If any of you good people watched her semi-final match in the US Open, then you saw what the rest of the tennis world saw. During a critical point at the end of the match, a line judge called a foot fault against Serena. Not only is a foot fault NEVER called, but Serena didn’t even commit one. That horrible call—-the single worst I’ve seen in 30 years of watching tennis—put Serena a point away from defeat. So she blew her top. She lost her cool. She told the line judge that she wanted to “shove this ball down your f#$%ing throat.”

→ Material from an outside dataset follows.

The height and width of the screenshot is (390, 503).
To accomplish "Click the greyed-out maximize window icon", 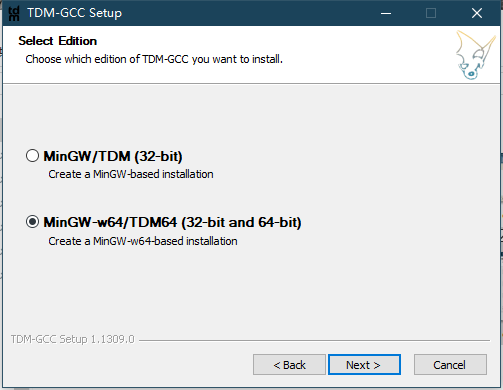I will (x=431, y=13).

To be sure, Serena’s actions were over the top. But it’s the first time she’s thrown this kind of tantrum in 11 years of professional tennis, in a sport where infantile tantrums are the norm. Why exactly is the sports media blowing this incident out of proportion? Why is it receiving wall-to-wall coverage when Roger Federer’s misbehavior two days later has barely been mentioned? Why is she condemned as the second coming of Jeffrey Dahmer when John McEnroe and Jimmy Connors were celebrated as “brash” for their bad boy antics?

Perhaps it was the sight of an enraged, 6 foot, heavily muscled, dark skinned sister from Compton, that set the tennis world on edge. This was not what Grand Slam officials envisioned when they decided to allow women to play professionally. Venus and Serena serve as hard as the men, and Serena could kick most of their asses. They have kept the lid on their “blackness” for their entire careers. And when they’ve been interested enough to practice, they have wiped the court with the competition. The tennis world has accepted them because, for the most part, they’ve been gracious winners. But Serena apparently violated her unwritten contract with professional tennis, by losing her temper and acting a fool. It’s okay for Martina Hingis or one of the petite country club girls to throw a tantrum, but Serena has to keep it in check.

Perhaps this is the jolt Serena and Venus need to re-focus their energies on tennis, and bring home some more Grand Slam trophies. And this time they can bring those trophies home to Compton, where they are still respected and revered.

6 thoughts on “Defending Serena

  1. Rap Man

    Pittsburgh’s G-20 story: Take an expressway from town and disappear into desolate ‘hoods and encounter the civilization of menace. Pittsburgh, a dual city! The glass wonder of PPG Place and/or the G-20 Summit is a faded memory. Here in the ‘hood lives lie abandoned as far as the eye can see.

    That is: For the most part, African-American Pittsburgh seems to be invisible, not only to the public relations hucksters who tout Pittsburgh’s successes, but we are equally invisible to the protesters.

    Certainly, black Pittsburgh is as proud as anybody in that the black President we worked so hard to elect has selected Pittsburgh as the host of the G-20 Summit. We even enjoy the re-invention of Pittsburgh from a dirty, smoky steel-churning history to the bright, clean, green financial success that the business leaders and politicians boast about so loudly. Nobody is more proud of the Super Bowl winning African-American coach of the Pittsburgh Steelers, Mike Tomlin. But none of that feel-good stuff erases the pain of the stubbornly high unemployment among African American young adults and the staggering dropout rate for young black males from the public school system.

  2. hearthesiren

    i really like your blog! i definitely agree that the hype around Serena is unnecessary and just shows how much the media craves the image of the stereotypical Mad Black Negress. When a black person gets angry they get scared. At my job, I work with the football team, I was actually asked if I would have a problem tutoring the players cuz they were pretty intimidating guys. Implied in this statement was would I be too scared to work around big black buck Negroes. And I was like, well Im a black woman, my brother is a huge wrestler, and I don’t think like that. If you have a chance check out my blog. After I wrote a piece on Clarence Thomas I found your blog which reified some of my ideas. Ill post a link on it to that specific blog shortly. And Kudos on dismantling perceptions of race!